TO DO | Every record that follows should be copied exactly. No picture belongs in the copy.

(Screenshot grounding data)
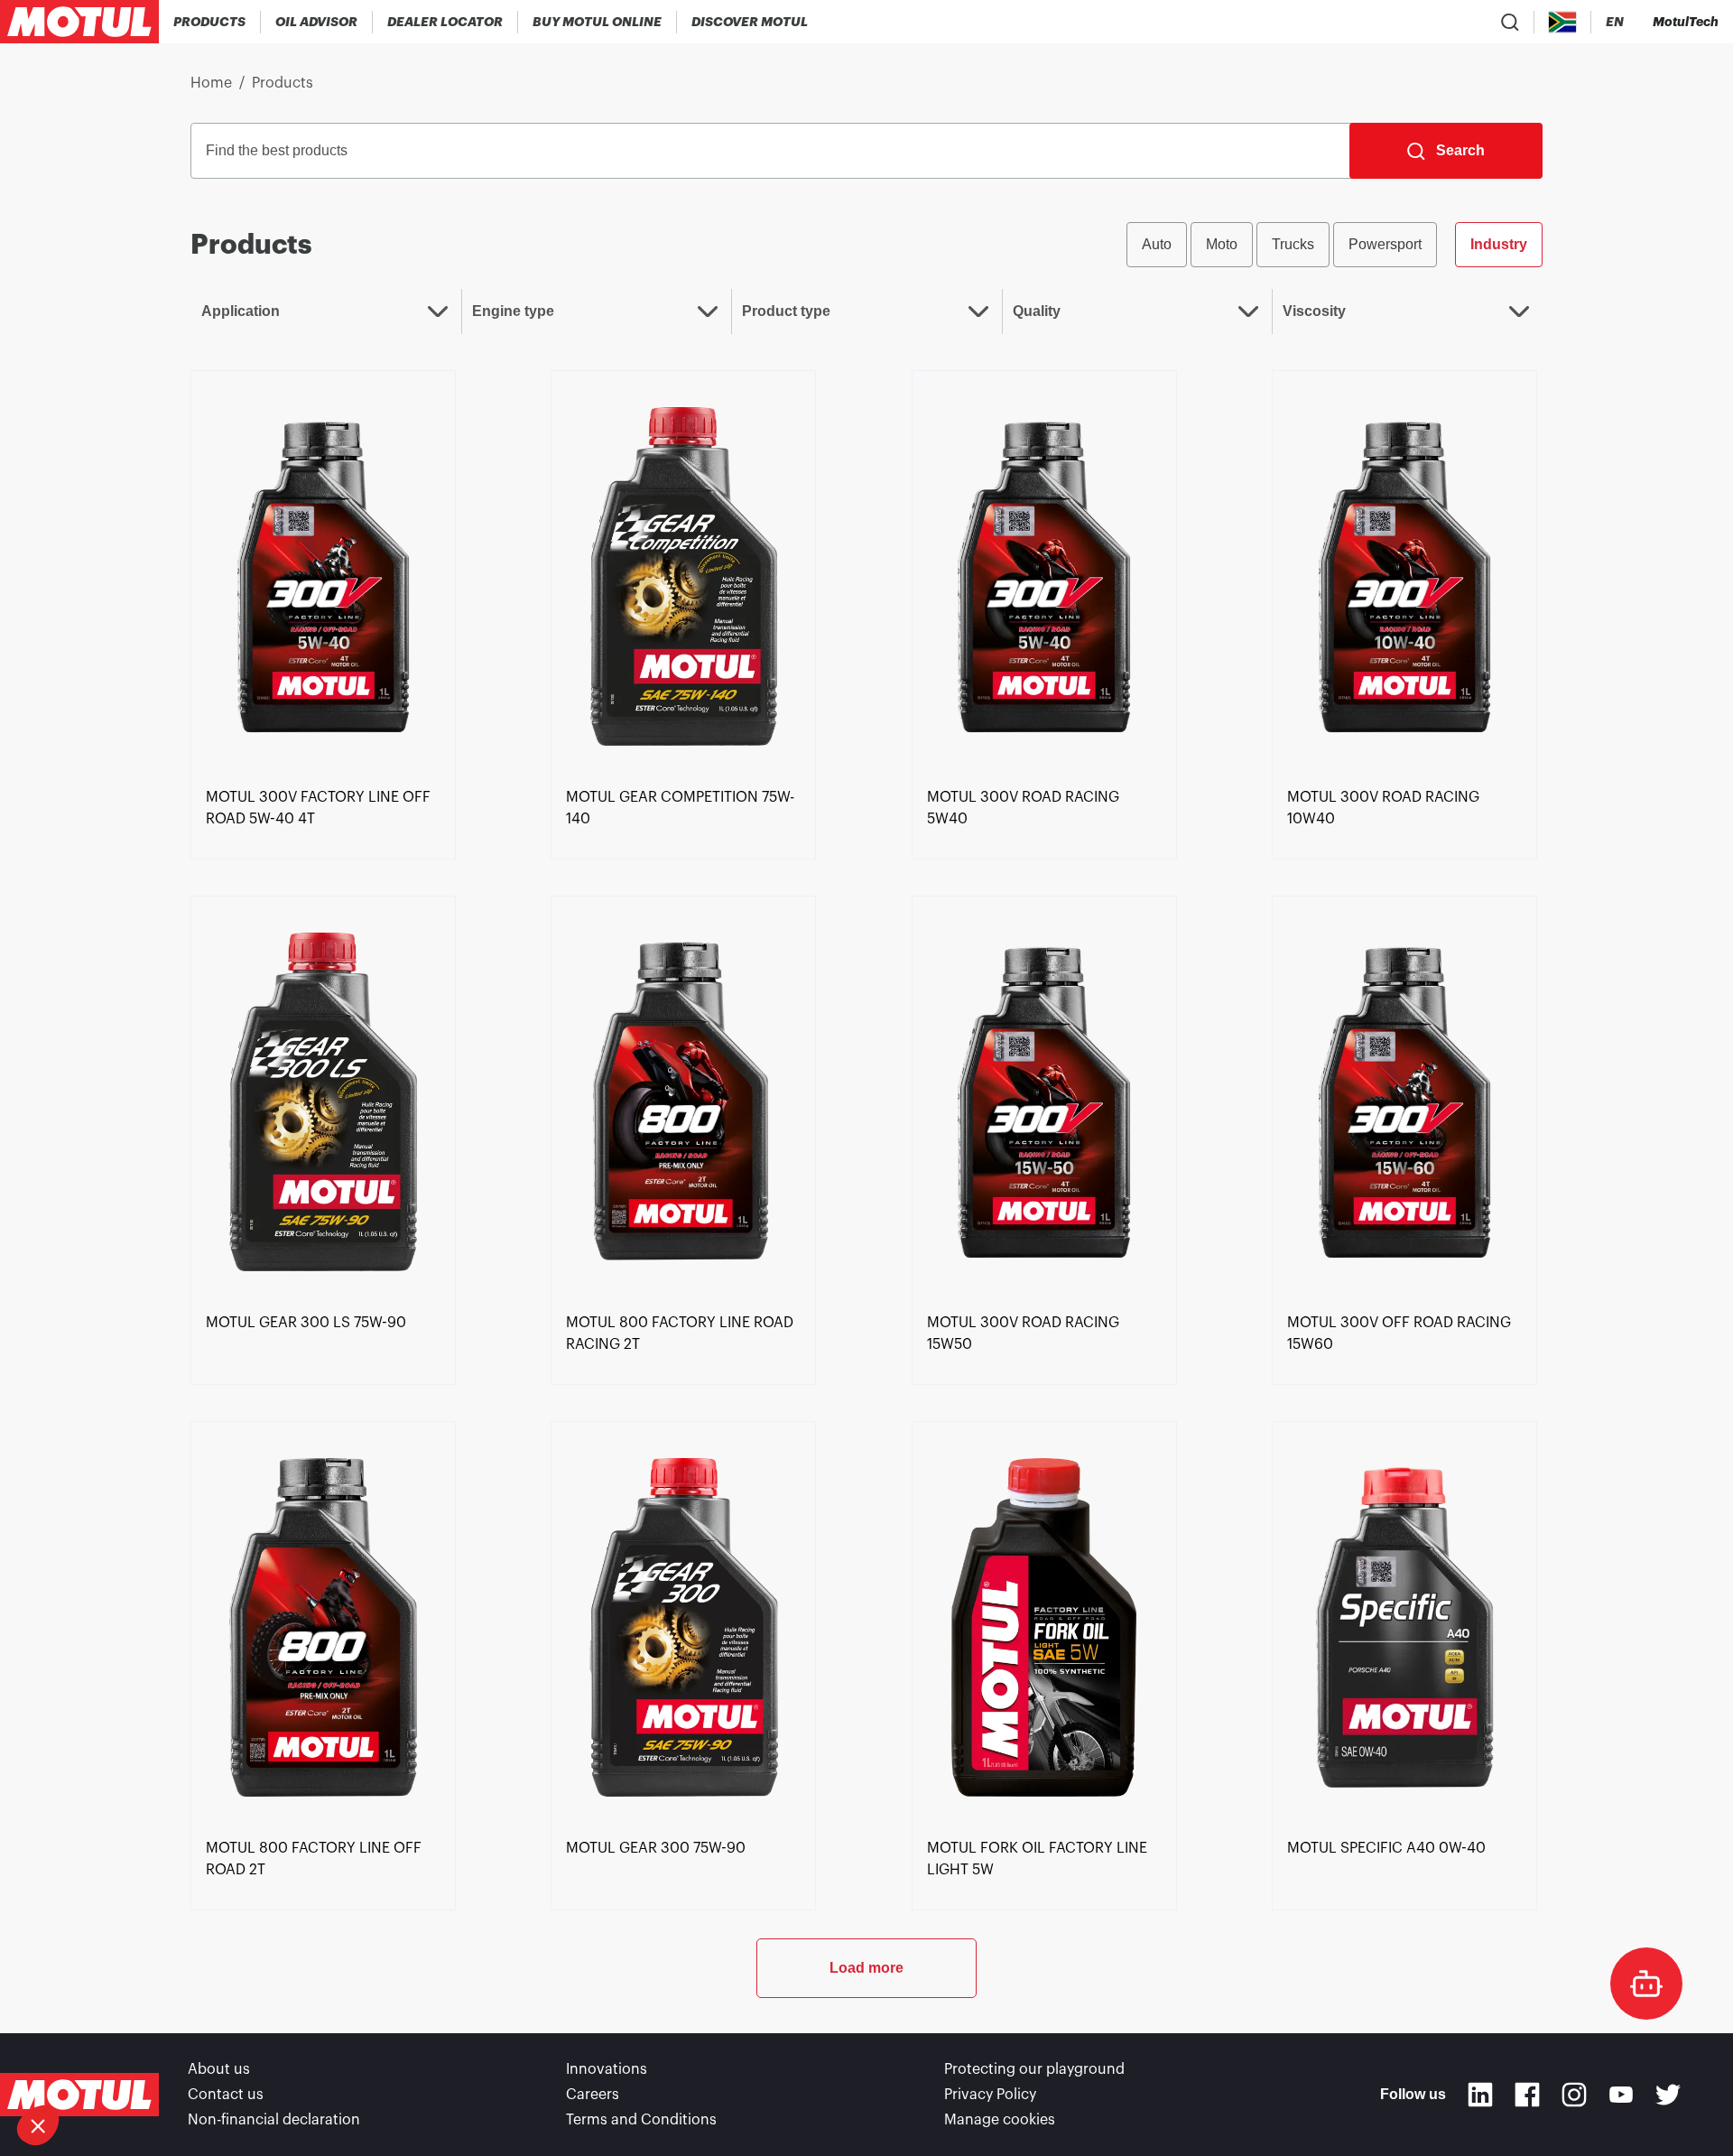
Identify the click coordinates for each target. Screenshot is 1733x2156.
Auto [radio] (1157, 244)
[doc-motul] (1646, 1983)
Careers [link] (592, 2094)
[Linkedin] (1480, 2094)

RESULT OF THE TASK |
Identify the click coordinates for each target. Screenshot is 1733x2156.
Auto [radio] (1157, 244)
[doc-motul] (1646, 1983)
Careers [link] (592, 2094)
[Linkedin] (1480, 2094)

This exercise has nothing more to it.